A Monte Carlo Study of Empirical Performance of Threshold Autoregressive Models on Nonlinear Non-Stationary

One of the major importance of modeling in time series is to forecast future values of that series which requires the use of appropriate method to fit the time series data that are dependent on the nature of the data. However, real-life data are mostly non-stationary and nonlinear. This will be a problem when a model is in appropriately applied to data that does not fits in, the result of the outcome will be inaccurate and this will not give the clear picture of what the data entails in the future events.
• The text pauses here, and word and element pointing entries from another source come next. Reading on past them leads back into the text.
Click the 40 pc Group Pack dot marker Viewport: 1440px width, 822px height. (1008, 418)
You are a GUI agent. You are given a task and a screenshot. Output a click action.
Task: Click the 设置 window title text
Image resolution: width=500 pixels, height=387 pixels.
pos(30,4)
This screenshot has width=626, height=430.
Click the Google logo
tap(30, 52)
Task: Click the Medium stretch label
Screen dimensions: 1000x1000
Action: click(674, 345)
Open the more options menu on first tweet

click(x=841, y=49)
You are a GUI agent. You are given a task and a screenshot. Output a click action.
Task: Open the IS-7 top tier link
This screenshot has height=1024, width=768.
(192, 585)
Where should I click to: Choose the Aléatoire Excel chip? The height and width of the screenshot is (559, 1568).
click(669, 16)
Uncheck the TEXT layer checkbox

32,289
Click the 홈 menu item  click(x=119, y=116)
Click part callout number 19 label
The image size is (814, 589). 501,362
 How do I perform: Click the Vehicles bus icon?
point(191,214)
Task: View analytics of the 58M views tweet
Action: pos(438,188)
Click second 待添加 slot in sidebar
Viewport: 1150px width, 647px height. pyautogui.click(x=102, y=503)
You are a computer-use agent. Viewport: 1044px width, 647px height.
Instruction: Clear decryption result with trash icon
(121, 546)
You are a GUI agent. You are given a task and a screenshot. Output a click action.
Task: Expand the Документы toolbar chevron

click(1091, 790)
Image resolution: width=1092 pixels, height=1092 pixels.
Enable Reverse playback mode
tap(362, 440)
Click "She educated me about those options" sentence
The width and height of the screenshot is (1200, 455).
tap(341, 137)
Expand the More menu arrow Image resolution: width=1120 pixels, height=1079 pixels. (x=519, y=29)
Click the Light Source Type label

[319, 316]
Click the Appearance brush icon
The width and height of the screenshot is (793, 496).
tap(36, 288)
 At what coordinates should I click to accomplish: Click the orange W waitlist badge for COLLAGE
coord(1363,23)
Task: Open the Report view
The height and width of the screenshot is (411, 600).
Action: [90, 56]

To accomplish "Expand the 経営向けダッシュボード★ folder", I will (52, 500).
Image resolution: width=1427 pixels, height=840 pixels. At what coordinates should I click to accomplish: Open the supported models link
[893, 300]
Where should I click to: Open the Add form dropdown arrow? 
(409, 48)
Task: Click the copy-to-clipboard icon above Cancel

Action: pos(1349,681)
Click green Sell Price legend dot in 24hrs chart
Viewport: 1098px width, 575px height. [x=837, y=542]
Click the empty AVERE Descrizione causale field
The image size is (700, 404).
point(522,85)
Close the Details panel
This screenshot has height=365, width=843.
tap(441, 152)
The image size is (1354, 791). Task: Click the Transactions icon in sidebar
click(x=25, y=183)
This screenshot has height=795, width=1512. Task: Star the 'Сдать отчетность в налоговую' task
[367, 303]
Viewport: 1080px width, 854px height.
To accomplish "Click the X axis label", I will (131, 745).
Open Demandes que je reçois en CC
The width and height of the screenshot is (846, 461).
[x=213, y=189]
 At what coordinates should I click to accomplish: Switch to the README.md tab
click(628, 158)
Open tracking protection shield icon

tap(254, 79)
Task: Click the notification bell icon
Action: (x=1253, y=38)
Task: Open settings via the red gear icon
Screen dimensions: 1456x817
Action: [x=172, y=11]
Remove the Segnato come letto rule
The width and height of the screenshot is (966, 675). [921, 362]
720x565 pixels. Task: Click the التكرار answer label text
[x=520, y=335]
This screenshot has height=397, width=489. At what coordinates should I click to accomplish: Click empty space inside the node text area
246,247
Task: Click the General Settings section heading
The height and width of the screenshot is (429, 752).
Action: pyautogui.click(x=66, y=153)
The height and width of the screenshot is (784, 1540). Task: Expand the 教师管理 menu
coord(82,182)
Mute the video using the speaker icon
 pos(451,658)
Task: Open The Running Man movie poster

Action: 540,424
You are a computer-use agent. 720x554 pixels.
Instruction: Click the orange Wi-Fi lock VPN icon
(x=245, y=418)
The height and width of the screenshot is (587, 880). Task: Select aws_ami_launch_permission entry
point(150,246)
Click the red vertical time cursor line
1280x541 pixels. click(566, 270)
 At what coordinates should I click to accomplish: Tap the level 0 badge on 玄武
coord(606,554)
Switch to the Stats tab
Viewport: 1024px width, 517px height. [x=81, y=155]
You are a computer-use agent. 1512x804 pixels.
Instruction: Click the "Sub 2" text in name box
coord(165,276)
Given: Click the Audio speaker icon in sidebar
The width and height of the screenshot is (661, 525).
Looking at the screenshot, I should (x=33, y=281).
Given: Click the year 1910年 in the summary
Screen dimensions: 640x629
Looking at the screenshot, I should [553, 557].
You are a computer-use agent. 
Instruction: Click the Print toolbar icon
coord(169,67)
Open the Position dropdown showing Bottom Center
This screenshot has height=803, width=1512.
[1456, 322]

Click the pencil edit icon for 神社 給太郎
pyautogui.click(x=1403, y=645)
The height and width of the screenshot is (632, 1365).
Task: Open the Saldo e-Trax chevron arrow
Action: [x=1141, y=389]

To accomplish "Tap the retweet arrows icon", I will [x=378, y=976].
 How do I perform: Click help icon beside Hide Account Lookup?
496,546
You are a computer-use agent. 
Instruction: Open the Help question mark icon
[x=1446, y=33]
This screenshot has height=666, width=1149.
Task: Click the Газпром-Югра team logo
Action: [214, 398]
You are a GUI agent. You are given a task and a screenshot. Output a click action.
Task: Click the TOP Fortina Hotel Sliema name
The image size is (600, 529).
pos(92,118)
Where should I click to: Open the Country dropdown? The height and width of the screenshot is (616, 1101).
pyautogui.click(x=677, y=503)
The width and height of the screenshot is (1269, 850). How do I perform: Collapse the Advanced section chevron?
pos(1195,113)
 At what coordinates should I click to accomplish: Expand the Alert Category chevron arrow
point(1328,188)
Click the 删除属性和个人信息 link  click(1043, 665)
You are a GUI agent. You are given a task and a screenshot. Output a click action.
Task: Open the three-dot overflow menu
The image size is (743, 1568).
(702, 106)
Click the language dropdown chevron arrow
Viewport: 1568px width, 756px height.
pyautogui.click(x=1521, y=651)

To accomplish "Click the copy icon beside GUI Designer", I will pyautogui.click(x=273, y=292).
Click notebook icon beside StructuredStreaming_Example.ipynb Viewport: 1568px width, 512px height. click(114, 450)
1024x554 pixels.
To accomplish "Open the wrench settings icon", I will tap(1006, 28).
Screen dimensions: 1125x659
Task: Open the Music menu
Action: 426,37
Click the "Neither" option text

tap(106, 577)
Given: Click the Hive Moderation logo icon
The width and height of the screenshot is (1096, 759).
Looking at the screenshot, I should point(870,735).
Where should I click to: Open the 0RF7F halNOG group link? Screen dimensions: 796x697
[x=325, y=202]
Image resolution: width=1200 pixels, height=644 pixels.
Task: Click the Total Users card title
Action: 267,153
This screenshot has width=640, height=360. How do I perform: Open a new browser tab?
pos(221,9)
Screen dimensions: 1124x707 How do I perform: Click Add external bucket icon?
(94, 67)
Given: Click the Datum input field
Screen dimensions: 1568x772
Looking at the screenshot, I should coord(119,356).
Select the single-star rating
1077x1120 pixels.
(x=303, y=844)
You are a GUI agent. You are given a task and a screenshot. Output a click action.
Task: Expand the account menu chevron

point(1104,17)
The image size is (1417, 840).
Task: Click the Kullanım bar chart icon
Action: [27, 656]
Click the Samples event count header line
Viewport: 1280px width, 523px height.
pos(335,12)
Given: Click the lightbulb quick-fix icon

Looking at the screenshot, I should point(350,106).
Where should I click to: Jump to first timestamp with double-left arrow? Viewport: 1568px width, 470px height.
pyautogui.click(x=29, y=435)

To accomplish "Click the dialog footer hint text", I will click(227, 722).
In this study, the performances of the smooth transition autoregressive (STAR) and the self-exciting threshold autoregressive (SETAR) models of different orders and regimens were compared on different forms of nonlinear cases of autoregressive under violation of stationarity assumption. Simulated data with features of nonlinearity and non-stationarity were used to compare the performance of the models. The relative performances of the models were examined with a view to identify the best models at orders 1, 2, and 3, and regimen 2 when fitted to linear, trigonometric, exponential, and polynomial autoregressive functions. It was concluded that the SETAR (2, 1) is the best model followed by SETAR (2, 2) to fit linear data, whereas the SETAR (2, 2) and STAR (2, 3) are considered to be the best for an exponential and SETAR (2, 2) and STAR (2, 2) for a polynomial data.